Copy out every line below without alteration.

The records
◇ ◇ ◇ ◇
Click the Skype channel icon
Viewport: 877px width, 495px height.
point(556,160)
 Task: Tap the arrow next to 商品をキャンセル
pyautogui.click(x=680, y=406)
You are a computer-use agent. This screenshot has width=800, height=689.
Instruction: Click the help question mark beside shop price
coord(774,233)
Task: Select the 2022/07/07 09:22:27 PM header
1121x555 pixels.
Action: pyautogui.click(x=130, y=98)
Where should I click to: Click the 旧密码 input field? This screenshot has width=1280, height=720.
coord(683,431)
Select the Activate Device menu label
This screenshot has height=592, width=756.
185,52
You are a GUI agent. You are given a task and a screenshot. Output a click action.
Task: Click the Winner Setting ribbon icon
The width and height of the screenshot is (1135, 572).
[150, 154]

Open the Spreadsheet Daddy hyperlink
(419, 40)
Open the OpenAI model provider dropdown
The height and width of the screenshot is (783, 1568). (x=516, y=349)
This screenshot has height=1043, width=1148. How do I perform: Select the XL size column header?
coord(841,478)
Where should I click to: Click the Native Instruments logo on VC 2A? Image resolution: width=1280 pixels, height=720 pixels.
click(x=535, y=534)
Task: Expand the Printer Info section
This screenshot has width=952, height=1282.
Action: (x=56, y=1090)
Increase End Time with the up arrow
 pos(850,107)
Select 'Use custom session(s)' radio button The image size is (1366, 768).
◇ ◇ ◇ ◇
Completed task
Click the Skype channel icon
Viewport: 877px width, 495px height.
point(556,160)
 Task: Tap the arrow next to 商品をキャンセル
pyautogui.click(x=680, y=406)
You are a computer-use agent. This screenshot has width=800, height=689.
Instruction: Click the help question mark beside shop price
coord(774,233)
Task: Select the 2022/07/07 09:22:27 PM header
1121x555 pixels.
Action: pyautogui.click(x=130, y=98)
Where should I click to: Click the 旧密码 input field? This screenshot has width=1280, height=720.
coord(683,431)
Select the Activate Device menu label
This screenshot has height=592, width=756.
185,52
You are a GUI agent. You are given a task and a screenshot. Output a click action.
Task: Click the Winner Setting ribbon icon
The width and height of the screenshot is (1135, 572).
[150, 154]

Open the Spreadsheet Daddy hyperlink
(419, 40)
Open the OpenAI model provider dropdown
The height and width of the screenshot is (783, 1568). (x=516, y=349)
This screenshot has height=1043, width=1148. How do I perform: Select the XL size column header?
coord(841,478)
Where should I click to: Click the Native Instruments logo on VC 2A? Image resolution: width=1280 pixels, height=720 pixels.
click(x=535, y=534)
Task: Expand the Printer Info section
This screenshot has width=952, height=1282.
Action: (x=56, y=1090)
Increase End Time with the up arrow
 pos(850,107)
Select 'Use custom session(s)' radio button The image size is (1366, 768).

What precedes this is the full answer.